WHAT THIS TASK INVOLVES.
The entries below contain a line with "This screenshot has height=197, width=350." and a line with "Screen dimensions: 441x343". Quote exactly those two lines and all lines between them.

Stored items:
====================
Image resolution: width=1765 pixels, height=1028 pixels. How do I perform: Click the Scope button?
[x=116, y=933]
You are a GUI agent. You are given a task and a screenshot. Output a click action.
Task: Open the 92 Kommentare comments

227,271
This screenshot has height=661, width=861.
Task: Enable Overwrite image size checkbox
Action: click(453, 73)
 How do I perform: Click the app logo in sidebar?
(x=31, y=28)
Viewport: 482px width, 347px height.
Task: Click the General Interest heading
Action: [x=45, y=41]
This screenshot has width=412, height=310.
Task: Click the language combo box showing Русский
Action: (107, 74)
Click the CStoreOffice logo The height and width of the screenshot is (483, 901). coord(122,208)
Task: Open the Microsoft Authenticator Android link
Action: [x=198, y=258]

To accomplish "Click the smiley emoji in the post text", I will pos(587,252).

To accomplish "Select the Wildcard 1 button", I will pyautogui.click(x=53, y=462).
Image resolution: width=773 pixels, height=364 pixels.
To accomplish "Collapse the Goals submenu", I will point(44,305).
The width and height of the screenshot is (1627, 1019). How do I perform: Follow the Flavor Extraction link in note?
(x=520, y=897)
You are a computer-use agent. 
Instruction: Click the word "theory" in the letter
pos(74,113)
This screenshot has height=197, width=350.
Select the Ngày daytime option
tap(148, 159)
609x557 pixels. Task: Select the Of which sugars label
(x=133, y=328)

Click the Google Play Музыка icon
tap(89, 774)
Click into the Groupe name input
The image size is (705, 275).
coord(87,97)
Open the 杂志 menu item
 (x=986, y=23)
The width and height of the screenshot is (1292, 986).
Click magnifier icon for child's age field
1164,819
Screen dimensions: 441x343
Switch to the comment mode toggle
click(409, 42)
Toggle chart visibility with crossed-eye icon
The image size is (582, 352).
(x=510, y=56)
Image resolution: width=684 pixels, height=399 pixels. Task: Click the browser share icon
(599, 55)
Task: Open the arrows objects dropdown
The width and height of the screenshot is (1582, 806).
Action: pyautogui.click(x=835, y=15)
====================
TASK RESULT.
This screenshot has height=197, width=350.
Select the Ngày daytime option
tap(148, 159)
609x557 pixels. Task: Select the Of which sugars label
(x=133, y=328)

Click the Google Play Музыка icon
tap(89, 774)
Click into the Groupe name input
The image size is (705, 275).
coord(87,97)
Open the 杂志 menu item
 (x=986, y=23)
The width and height of the screenshot is (1292, 986).
Click magnifier icon for child's age field
1164,819
Screen dimensions: 441x343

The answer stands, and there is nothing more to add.